Scientific classification
- Kingdom: Plantae
- Clade: Tracheophytes
- Clade: Angiosperms
- Clade: Eudicots
- Clade: Asterids
- Order: Boraginales
- Family: Boraginaceae
- Genus: Mertensia
- Species: M. lanceolata
- Binomial name: Mertensia lanceolata (Pursh) DC.
- Varieties: Mertensia lanceolata var. coriacea (A.Nelson) L.C.Higgins & S.L.Welsh ; Mertensia lanceolata var. lanceolata ; Mertensia lanceolata var. secundorum (Cockerell) Cockerell ;
- Synonyms: List Casselia lanceolata (Pursh) Dumort. (1822) ; Cerinthodes lanceolatum (Pursh) Kuntze (1891) ; Lithospermum lanceolatum (Pursh) Sweet (1830) ; Lithospermum marginatum Spreng. (1824) ; Mertensia alpina A.Gray (1862) ; Mertensia clokeyi Osterh. (1919) ; Mertensia coriacea A.Nelson (1902) ; Mertensia linearis Greene (1897) ; Mertensia marginata G.Don (1837) ; Mertensia media Osterh. (1917) ; Mertensia micrantha A.Nelson (1907) ; Mertensia papillosa Greene (1898) ; Mertensia secundorum Cockerell (1907) ; Pulmonaria lanceolata Pursh (1813) ; Pulmonaria marginata Nutt. (1818) ;

= Mertensia lanceolata =

- Genus: Mertensia (plant)
- Species: lanceolata
- Authority: (Pursh) DC.

Species of plant in the borage family

Mertensia lanceolata, known as prairie bluebells, lance-leaved bluebells, lance-leaved lungwort, and narrow-leaved languid ladies is a species of flowering plant native to the Rocky Mountains and areas of the northern Great Plains in western North America. A herbaceous perennial it has blue-green leaves alternately arranged on its smooth flowering stalk. Its flower buds are pink-purple and become blue as they open.

== Description ==
Mertensia lanceolata is a variable species with flowering individuals typically growing 10–45 cm in height.

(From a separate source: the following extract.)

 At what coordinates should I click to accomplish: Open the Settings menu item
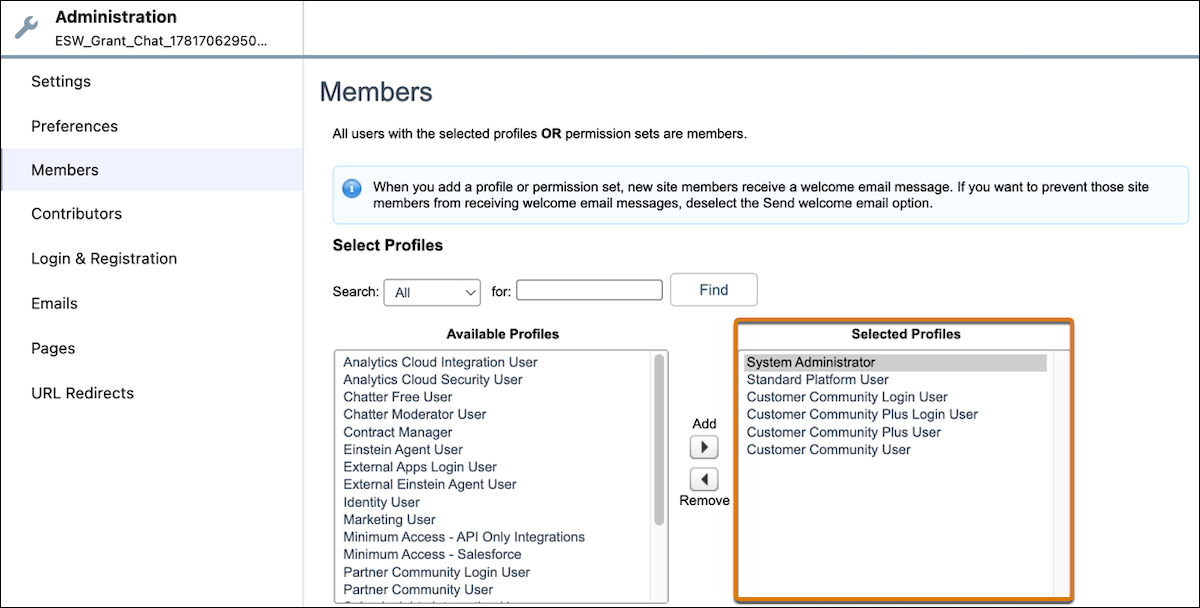[x=61, y=81]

The species is found in Rocky Mountain habitats from the plains to alpine areas. The leaves are blue-green due to the waxy coating with a prominent center vein. Immature plants will have a few that spring directly from the ground (basal leaves) that are halfway between egg shaped and a lance head shaped (ovate-lanceolate). They may be on short stalks that are longer than the leaf or without any leaf stem (sessile). Older plants will have leaves that attach to the flower stalk alternately with a much narrower leaf, either lanceolate or somewhat more rectangular (oblong-lanceolate) and may or may not have basal leaves.

The leaves or flower stalks arise from the large taproot. Flowering stalks lean outwards at an angle with multiple flowers hanging downwards from the top of the stalk. The flowers are five fused petals forming a short trumpet. The flower buds are pink in color, while the flowers are very often a pale sky-blue, but may also be nearly white or a deep blue color. The united tube of the flower is 3–7 millimeters in length. The inflorescence is dense with flowers, but is more widely spaced as it becomes older, paniculate in character.

Flowering lasts for about a month, but may continue longer when conditions are favorable. Flowering timing depends on weather and may be from April to August in its native habitat. Mertensia lanceolata becomes dormant by early summer, dying back to its substantial roots.

==Taxonomy==
Mertensia lanceolata was scientifically described as a new species by the botanist Frederick Traugott Pursh in 1813 with the name Pulmonaria lanceolata. He described the place of collection simply as "In Upper Louisiana," and noted a resemblance of the flowers to those of Pulmonaria paniculata. In 1822 Barthélemy Charles Joseph Dumortier published a description where he moved the species to a new genus named Casselia Dumort., which is now regarded as a synonym of Mertensia, but should not be confused with the accepted genus Casselia Nees & Mart.. In 1830 the botanist Robert Sweet asserted that it should be part of genus Lithospermum. It was correctly identified as part of Mertensia and given its present name by Augustin Pyramus de Candolle in 1846.

As of 2024 it is generally accepted under this name including by Plants of the World Online (POWO), World Flora Online, and by the USDA Natural Resources Conservation Service (PLANTS) database.

===Varieties===
As of 2024 there are three varieties of this species that are accepted by POWO. A number of books, including the Flora of Colorado and Flora of the Four Corners Region, list an additional variety named Mertensia lanceolata var. nivalis (S.Watson) L.C.Higgins, but this is regarded as a synonym of Mertensia oblongifolia by POWO.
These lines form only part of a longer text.